━━━━━ Data
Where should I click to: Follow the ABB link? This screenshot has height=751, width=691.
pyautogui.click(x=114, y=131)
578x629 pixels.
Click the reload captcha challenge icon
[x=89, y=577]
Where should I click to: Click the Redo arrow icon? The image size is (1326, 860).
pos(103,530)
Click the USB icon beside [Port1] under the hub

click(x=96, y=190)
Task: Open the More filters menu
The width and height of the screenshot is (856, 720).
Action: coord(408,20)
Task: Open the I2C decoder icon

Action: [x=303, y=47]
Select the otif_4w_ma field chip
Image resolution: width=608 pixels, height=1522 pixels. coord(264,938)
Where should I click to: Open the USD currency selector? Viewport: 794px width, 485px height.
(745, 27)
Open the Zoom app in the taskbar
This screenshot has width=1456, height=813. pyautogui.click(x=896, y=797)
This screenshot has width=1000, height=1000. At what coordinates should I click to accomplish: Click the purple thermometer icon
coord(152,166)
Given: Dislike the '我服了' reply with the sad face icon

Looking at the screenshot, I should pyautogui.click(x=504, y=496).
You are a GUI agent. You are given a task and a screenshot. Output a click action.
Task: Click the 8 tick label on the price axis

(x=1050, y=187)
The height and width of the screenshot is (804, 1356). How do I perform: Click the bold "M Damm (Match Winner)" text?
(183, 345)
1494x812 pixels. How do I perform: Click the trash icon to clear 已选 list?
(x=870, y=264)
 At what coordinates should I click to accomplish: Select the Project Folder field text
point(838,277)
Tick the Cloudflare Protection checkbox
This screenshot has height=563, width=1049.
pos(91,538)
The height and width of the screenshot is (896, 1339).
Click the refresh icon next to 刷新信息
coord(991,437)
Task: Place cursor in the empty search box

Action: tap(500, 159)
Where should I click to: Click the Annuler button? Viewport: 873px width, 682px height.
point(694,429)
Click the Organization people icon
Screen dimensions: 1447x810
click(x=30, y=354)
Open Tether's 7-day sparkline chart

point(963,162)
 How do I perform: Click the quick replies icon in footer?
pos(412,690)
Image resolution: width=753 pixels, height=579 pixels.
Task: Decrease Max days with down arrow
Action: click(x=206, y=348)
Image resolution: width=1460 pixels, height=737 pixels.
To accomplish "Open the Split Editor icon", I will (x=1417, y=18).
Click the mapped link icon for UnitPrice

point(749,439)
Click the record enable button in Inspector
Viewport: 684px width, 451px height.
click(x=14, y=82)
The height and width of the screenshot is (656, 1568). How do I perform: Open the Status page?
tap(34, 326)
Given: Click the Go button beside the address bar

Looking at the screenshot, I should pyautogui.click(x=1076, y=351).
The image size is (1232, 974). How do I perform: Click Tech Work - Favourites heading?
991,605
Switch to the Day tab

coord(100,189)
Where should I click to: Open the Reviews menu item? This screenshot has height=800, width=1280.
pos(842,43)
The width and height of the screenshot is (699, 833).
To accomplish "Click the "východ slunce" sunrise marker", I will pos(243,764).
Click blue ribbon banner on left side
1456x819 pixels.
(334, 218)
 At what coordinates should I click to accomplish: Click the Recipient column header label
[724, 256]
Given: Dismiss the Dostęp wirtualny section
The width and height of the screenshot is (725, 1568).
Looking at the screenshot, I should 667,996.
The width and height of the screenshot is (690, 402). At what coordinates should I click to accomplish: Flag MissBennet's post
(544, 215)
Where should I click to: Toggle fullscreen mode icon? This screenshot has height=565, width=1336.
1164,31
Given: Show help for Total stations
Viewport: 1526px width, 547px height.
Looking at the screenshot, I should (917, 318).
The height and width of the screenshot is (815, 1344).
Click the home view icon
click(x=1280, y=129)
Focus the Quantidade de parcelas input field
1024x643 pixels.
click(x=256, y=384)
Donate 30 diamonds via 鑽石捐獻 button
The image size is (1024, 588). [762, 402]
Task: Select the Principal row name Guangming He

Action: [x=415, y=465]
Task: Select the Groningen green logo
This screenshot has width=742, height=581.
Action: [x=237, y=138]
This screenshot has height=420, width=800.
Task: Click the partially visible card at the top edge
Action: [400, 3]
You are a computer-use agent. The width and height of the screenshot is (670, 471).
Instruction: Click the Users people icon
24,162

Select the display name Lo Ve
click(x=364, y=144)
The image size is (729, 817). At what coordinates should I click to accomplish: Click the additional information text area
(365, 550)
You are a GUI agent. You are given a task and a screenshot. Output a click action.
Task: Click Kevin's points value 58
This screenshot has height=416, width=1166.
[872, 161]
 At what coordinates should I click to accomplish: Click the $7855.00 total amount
━━━━━━━━━━
What is expected: Word for word, print every line above.

Reply to the task:
Where should I click to: Follow the ABB link? This screenshot has height=751, width=691.
pyautogui.click(x=114, y=131)
578x629 pixels.
Click the reload captcha challenge icon
[x=89, y=577]
Where should I click to: Click the Redo arrow icon? The image size is (1326, 860).
pos(103,530)
Click the USB icon beside [Port1] under the hub

click(x=96, y=190)
Task: Open the More filters menu
The width and height of the screenshot is (856, 720).
Action: coord(408,20)
Task: Open the I2C decoder icon

Action: [x=303, y=47]
Select the otif_4w_ma field chip
Image resolution: width=608 pixels, height=1522 pixels. coord(264,938)
Where should I click to: Open the USD currency selector? Viewport: 794px width, 485px height.
(745, 27)
Open the Zoom app in the taskbar
This screenshot has width=1456, height=813. pyautogui.click(x=896, y=797)
This screenshot has width=1000, height=1000. At what coordinates should I click to accomplish: Click the purple thermometer icon
coord(152,166)
Given: Dislike the '我服了' reply with the sad face icon

Looking at the screenshot, I should pyautogui.click(x=504, y=496).
You are a GUI agent. You are given a task and a screenshot. Output a click action.
Task: Click the 8 tick label on the price axis

(x=1050, y=187)
The height and width of the screenshot is (804, 1356). How do I perform: Click the bold "M Damm (Match Winner)" text?
(183, 345)
1494x812 pixels. How do I perform: Click the trash icon to clear 已选 list?
(x=870, y=264)
 At what coordinates should I click to accomplish: Select the Project Folder field text
point(838,277)
Tick the Cloudflare Protection checkbox
This screenshot has height=563, width=1049.
pos(91,538)
The height and width of the screenshot is (896, 1339).
Click the refresh icon next to 刷新信息
coord(991,437)
Task: Place cursor in the empty search box

Action: tap(500, 159)
Where should I click to: Click the Annuler button? Viewport: 873px width, 682px height.
point(694,429)
Click the Organization people icon
Screen dimensions: 1447x810
click(x=30, y=354)
Open Tether's 7-day sparkline chart

point(963,162)
 How do I perform: Click the quick replies icon in footer?
pos(412,690)
Image resolution: width=753 pixels, height=579 pixels.
Task: Decrease Max days with down arrow
Action: click(x=206, y=348)
Image resolution: width=1460 pixels, height=737 pixels.
To accomplish "Open the Split Editor icon", I will (x=1417, y=18).
Click the mapped link icon for UnitPrice

point(749,439)
Click the record enable button in Inspector
Viewport: 684px width, 451px height.
click(x=14, y=82)
The height and width of the screenshot is (656, 1568). How do I perform: Open the Status page?
tap(34, 326)
Given: Click the Go button beside the address bar

Looking at the screenshot, I should pyautogui.click(x=1076, y=351).
The image size is (1232, 974). How do I perform: Click Tech Work - Favourites heading?
991,605
Switch to the Day tab

coord(100,189)
Where should I click to: Open the Reviews menu item? This screenshot has height=800, width=1280.
pos(842,43)
The width and height of the screenshot is (699, 833).
To accomplish "Click the "východ slunce" sunrise marker", I will pos(243,764).
Click blue ribbon banner on left side
1456x819 pixels.
(334, 218)
 At what coordinates should I click to accomplish: Click the Recipient column header label
[724, 256]
Given: Dismiss the Dostęp wirtualny section
The width and height of the screenshot is (725, 1568).
Looking at the screenshot, I should 667,996.
The width and height of the screenshot is (690, 402). At what coordinates should I click to accomplish: Flag MissBennet's post
(544, 215)
Where should I click to: Toggle fullscreen mode icon? This screenshot has height=565, width=1336.
1164,31
Given: Show help for Total stations
Viewport: 1526px width, 547px height.
Looking at the screenshot, I should (917, 318).
The height and width of the screenshot is (815, 1344).
Click the home view icon
click(x=1280, y=129)
Focus the Quantidade de parcelas input field
1024x643 pixels.
click(x=256, y=384)
Donate 30 diamonds via 鑽石捐獻 button
The image size is (1024, 588). [762, 402]
Task: Select the Principal row name Guangming He

Action: [x=415, y=465]
Task: Select the Groningen green logo
This screenshot has width=742, height=581.
Action: [x=237, y=138]
This screenshot has height=420, width=800.
Task: Click the partially visible card at the top edge
Action: [400, 3]
You are a computer-use agent. The width and height of the screenshot is (670, 471).
Instruction: Click the Users people icon
24,162

Select the display name Lo Ve
click(x=364, y=144)
The image size is (729, 817). At what coordinates should I click to accomplish: Click the additional information text area
(365, 550)
You are a GUI agent. You are given a task and a screenshot. Output a click action.
Task: Click Kevin's points value 58
This screenshot has height=416, width=1166.
[872, 161]
 At what coordinates should I click to accomplish: Click the $7855.00 total amount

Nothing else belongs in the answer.